## WHAT YOU NEED TO DO
Every record below, from first to last: print it exactly as shown.
==== SOURCE MATERIAL
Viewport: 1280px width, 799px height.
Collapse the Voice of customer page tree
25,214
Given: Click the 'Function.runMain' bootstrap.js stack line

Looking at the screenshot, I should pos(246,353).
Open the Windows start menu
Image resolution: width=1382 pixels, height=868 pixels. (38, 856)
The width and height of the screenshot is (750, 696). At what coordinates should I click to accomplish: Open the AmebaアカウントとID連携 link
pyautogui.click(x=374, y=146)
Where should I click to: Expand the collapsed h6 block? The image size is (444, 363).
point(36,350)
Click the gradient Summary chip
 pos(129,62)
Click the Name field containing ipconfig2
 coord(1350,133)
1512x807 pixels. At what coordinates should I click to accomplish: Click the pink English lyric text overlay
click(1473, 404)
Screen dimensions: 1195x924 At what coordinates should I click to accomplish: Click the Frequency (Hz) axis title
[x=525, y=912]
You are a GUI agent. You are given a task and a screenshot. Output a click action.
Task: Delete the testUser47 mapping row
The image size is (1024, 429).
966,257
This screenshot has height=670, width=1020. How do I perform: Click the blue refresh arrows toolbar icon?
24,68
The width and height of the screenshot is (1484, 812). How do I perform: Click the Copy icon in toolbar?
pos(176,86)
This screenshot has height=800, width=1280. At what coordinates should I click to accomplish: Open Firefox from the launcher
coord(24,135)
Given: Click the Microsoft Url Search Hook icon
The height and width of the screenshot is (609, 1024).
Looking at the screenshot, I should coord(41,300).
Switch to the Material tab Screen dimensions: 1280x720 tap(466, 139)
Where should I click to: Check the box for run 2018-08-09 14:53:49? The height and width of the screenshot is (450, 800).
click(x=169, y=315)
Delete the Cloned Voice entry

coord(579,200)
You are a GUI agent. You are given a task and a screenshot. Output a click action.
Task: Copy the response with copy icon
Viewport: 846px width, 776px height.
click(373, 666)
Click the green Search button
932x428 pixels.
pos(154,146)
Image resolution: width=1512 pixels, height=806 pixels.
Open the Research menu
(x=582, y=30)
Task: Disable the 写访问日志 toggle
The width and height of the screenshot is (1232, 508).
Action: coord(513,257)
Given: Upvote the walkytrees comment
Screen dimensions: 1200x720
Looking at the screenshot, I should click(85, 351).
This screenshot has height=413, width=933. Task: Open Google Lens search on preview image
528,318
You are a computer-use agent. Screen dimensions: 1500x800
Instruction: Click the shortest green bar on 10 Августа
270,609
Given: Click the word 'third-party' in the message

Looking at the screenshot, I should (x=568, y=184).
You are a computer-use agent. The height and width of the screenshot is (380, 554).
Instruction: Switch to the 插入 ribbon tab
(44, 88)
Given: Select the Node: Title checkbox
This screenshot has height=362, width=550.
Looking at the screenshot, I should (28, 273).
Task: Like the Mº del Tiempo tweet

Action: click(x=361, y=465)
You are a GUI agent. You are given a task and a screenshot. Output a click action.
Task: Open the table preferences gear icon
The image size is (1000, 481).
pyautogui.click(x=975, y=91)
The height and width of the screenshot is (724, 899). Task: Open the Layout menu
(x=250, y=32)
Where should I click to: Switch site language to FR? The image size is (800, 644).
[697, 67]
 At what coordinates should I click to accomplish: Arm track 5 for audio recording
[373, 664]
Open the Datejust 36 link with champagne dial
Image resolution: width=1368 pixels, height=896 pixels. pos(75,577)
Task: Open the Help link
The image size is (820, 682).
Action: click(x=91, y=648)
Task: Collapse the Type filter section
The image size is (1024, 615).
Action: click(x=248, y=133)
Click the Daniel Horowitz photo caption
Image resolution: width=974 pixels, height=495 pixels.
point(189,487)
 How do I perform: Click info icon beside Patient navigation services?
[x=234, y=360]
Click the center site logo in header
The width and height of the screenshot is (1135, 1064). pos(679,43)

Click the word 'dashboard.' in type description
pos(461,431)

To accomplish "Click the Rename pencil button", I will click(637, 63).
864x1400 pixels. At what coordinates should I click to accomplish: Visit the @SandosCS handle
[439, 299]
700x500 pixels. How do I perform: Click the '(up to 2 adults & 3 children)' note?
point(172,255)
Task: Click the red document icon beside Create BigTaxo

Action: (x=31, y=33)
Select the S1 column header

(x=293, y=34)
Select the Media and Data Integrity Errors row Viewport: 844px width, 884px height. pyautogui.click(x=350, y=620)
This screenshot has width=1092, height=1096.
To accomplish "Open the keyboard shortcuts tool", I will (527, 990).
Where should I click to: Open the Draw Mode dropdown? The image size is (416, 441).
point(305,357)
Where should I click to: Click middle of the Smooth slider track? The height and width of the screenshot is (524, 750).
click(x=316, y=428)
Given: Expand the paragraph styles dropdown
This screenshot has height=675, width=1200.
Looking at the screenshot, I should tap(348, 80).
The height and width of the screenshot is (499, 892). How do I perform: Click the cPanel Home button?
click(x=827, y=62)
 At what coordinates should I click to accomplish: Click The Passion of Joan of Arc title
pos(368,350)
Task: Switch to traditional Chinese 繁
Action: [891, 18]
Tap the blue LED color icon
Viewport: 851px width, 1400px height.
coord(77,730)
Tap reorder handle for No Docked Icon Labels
========
## YOUR RESPONSE
Viewport: 1280px width, 799px height.
Collapse the Voice of customer page tree
25,214
Given: Click the 'Function.runMain' bootstrap.js stack line

Looking at the screenshot, I should pos(246,353).
Open the Windows start menu
Image resolution: width=1382 pixels, height=868 pixels. (38, 856)
The width and height of the screenshot is (750, 696). At what coordinates should I click to accomplish: Open the AmebaアカウントとID連携 link
pyautogui.click(x=374, y=146)
Where should I click to: Expand the collapsed h6 block? The image size is (444, 363).
point(36,350)
Click the gradient Summary chip
 pos(129,62)
Click the Name field containing ipconfig2
 coord(1350,133)
1512x807 pixels. At what coordinates should I click to accomplish: Click the pink English lyric text overlay
click(1473, 404)
Screen dimensions: 1195x924 At what coordinates should I click to accomplish: Click the Frequency (Hz) axis title
[x=525, y=912]
You are a GUI agent. You are given a task and a screenshot. Output a click action.
Task: Delete the testUser47 mapping row
The image size is (1024, 429).
966,257
This screenshot has height=670, width=1020. How do I perform: Click the blue refresh arrows toolbar icon?
24,68
The width and height of the screenshot is (1484, 812). How do I perform: Click the Copy icon in toolbar?
pos(176,86)
This screenshot has height=800, width=1280. At what coordinates should I click to accomplish: Open Firefox from the launcher
coord(24,135)
Given: Click the Microsoft Url Search Hook icon
The height and width of the screenshot is (609, 1024).
Looking at the screenshot, I should coord(41,300).
Switch to the Material tab Screen dimensions: 1280x720 tap(466, 139)
Where should I click to: Check the box for run 2018-08-09 14:53:49? The height and width of the screenshot is (450, 800).
click(x=169, y=315)
Delete the Cloned Voice entry

coord(579,200)
You are a GUI agent. You are given a task and a screenshot. Output a click action.
Task: Copy the response with copy icon
Viewport: 846px width, 776px height.
click(373, 666)
Click the green Search button
932x428 pixels.
pos(154,146)
Image resolution: width=1512 pixels, height=806 pixels.
Open the Research menu
(x=582, y=30)
Task: Disable the 写访问日志 toggle
The width and height of the screenshot is (1232, 508).
Action: coord(513,257)
Given: Upvote the walkytrees comment
Screen dimensions: 1200x720
Looking at the screenshot, I should click(85, 351).
This screenshot has height=413, width=933. Task: Open Google Lens search on preview image
528,318
You are a computer-use agent. Screen dimensions: 1500x800
Instruction: Click the shortest green bar on 10 Августа
270,609
Given: Click the word 'third-party' in the message

Looking at the screenshot, I should (x=568, y=184).
You are a computer-use agent. The height and width of the screenshot is (380, 554).
Instruction: Switch to the 插入 ribbon tab
(44, 88)
Given: Select the Node: Title checkbox
This screenshot has height=362, width=550.
Looking at the screenshot, I should (28, 273).
Task: Like the Mº del Tiempo tweet

Action: click(x=361, y=465)
You are a GUI agent. You are given a task and a screenshot. Output a click action.
Task: Open the table preferences gear icon
The image size is (1000, 481).
pyautogui.click(x=975, y=91)
The height and width of the screenshot is (724, 899). Task: Open the Layout menu
(x=250, y=32)
Where should I click to: Switch site language to FR? The image size is (800, 644).
[697, 67]
 At what coordinates should I click to accomplish: Arm track 5 for audio recording
[373, 664]
Open the Datejust 36 link with champagne dial
Image resolution: width=1368 pixels, height=896 pixels. pos(75,577)
Task: Open the Help link
The image size is (820, 682).
Action: click(x=91, y=648)
Task: Collapse the Type filter section
The image size is (1024, 615).
Action: click(x=248, y=133)
Click the Daniel Horowitz photo caption
Image resolution: width=974 pixels, height=495 pixels.
point(189,487)
 How do I perform: Click info icon beside Patient navigation services?
[x=234, y=360]
Click the center site logo in header
The width and height of the screenshot is (1135, 1064). pos(679,43)

Click the word 'dashboard.' in type description
pos(461,431)

To accomplish "Click the Rename pencil button", I will click(637, 63).
864x1400 pixels. At what coordinates should I click to accomplish: Visit the @SandosCS handle
[439, 299]
700x500 pixels. How do I perform: Click the '(up to 2 adults & 3 children)' note?
point(172,255)
Task: Click the red document icon beside Create BigTaxo

Action: (x=31, y=33)
Select the S1 column header

(x=293, y=34)
Select the Media and Data Integrity Errors row Viewport: 844px width, 884px height. pyautogui.click(x=350, y=620)
This screenshot has width=1092, height=1096.
To accomplish "Open the keyboard shortcuts tool", I will (527, 990).
Where should I click to: Open the Draw Mode dropdown? The image size is (416, 441).
point(305,357)
Where should I click to: Click middle of the Smooth slider track? The height and width of the screenshot is (524, 750).
click(x=316, y=428)
Given: Expand the paragraph styles dropdown
This screenshot has height=675, width=1200.
Looking at the screenshot, I should tap(348, 80).
The height and width of the screenshot is (499, 892). How do I perform: Click the cPanel Home button?
click(x=827, y=62)
 At what coordinates should I click to accomplish: Click The Passion of Joan of Arc title
pos(368,350)
Task: Switch to traditional Chinese 繁
Action: [891, 18]
Tap the blue LED color icon
Viewport: 851px width, 1400px height.
coord(77,730)
Tap reorder handle for No Docked Icon Labels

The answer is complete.